Presence of Vital Signs
Vital signs often affect the success rates of EDT. For example, the presence of cardiac activity during emergency treatment could decrease mortality rates. However, if there is a loss of cardiac activity, the time lag between the loss of the activity and the emergency treatment may influence the outcome of EDT. For example, researchers have recorded the highest survival rates of EDT among patients who receive treatment at the emergency department (as opposed to receiving treatment in an ambulance) (Khorsandia et al., 2013). Comparatively, the lowest survival rates for patients with blunt traumas occur when they have no signs of life. Overall, these statistics show that mortality rates decrease with a decreased presence of vital signs.
Seamon, Chovanes, Fox, and Green (2012) say EDT risks are twofold. First, they come from increased health risks for physicians because of the exposure to blood-borne pathogens. To affirm this risk, Seamon et al. (2012, p. 1359) say EDT may expose physicians to HIV and hepatitis infections. Relative to this assertion, Seamon et al. (2012) say physicians have a 1.3% chance of contracting the HIV virus and a 0.6% chance of contracting the hepatitis virus. While the incidences of HIV infections through cut exposures are low (in some types of EDTs), the risks of hepatitis transmissions are high (Seamon et al., 2012). Therefore, physicians stand a high risk of contracting diseases from EDT. Secondly, EDT risks come from the inefficient use of hospital resources, police facilities, and emergency services. While death (as a risk) is unquantifiable, several research studies have given varied figures of EDT financial risks (Seamon et al., 2012). Estimates show that the costs of EDT are up to $7,200. Comparatively, patient costs are between $13,674 and $140,000 (Seamon et al., 2012). These variations depend on demographic patterns, practice patterns, and analytical methods used by health practitioners. Lastly, besides health risks and financial costs, Seamon et al. (2012, p. 1359) say EDT procedures often compromise human dignity.

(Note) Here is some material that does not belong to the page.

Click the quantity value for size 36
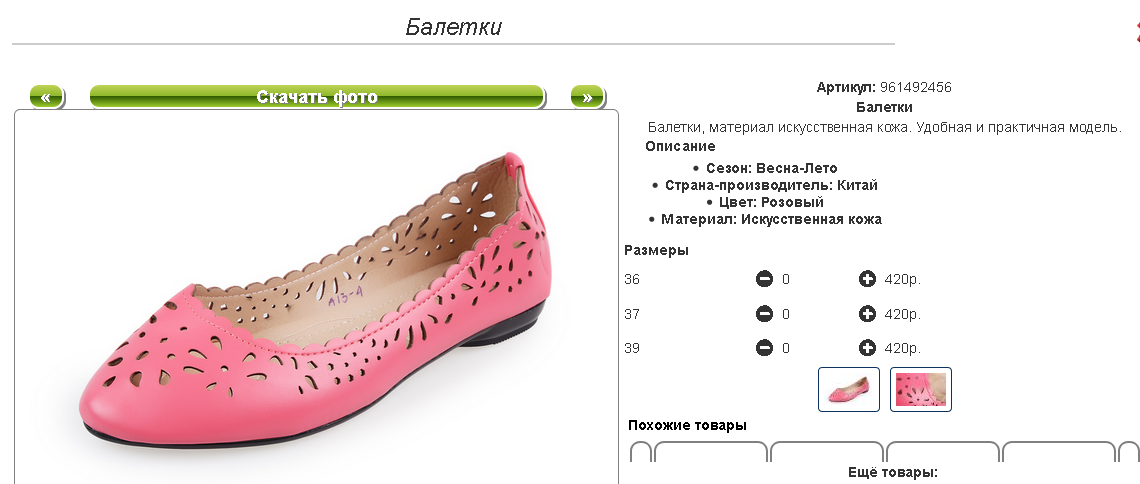Image resolution: width=1140 pixels, height=484 pixels. (x=786, y=280)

This paper shows that EDT is a controversial procedure because of varied success levels and increases health risks for patients and physicians. However, different factors affect its successes and failures. For example, this paper shows that mechanisms of injury, presence of vital signs, and types of injuries affect the survival rates of EDT patients. Therefore, depending on these factors, the mortality rates of EDT patients vary. The risks posed by the procedure mainly decrease survival rates, but to make it safe for physicians, health care facilities should protect their employees from the potential health risks associated with the procedure. Similarly, since EDT could affect a patient, it is important for physicians to know when to use it, after factoring in all essential information about the procedure. Stated differently, they should consider different aspects of EDT that affect patients’ survival rates.
Chalkias, A. (2012). Prehospital Emergency Thoracotomy: when to do it? Australasian Journal of Paramedicine, 7(4), 1-10.
Khorsandia, M., Skourasb, M., & Shah, R., (2013). Is There Any Role For Resuscitative Emergency Department Thoracotomy in Blunt Trauma? Interact CardioVasc Thorac Surg, 16(4), 509-516.
Seamon, M., Chovanes, J., Fox, N., & Green, R. (2012). The Use of Emergency Department Thoracotomy for Traumatic Cardiopulmonary Arrest. Injury, Int. J. Care Injured, 43(1), 1355–1361.
Thomas, M., & Ogunleye, E. (2012). Emergency Thoracotomy: Indications and Management Challenges in a Developing World. World Journal of Cardiovascular Surgery, 2(1), 1-4.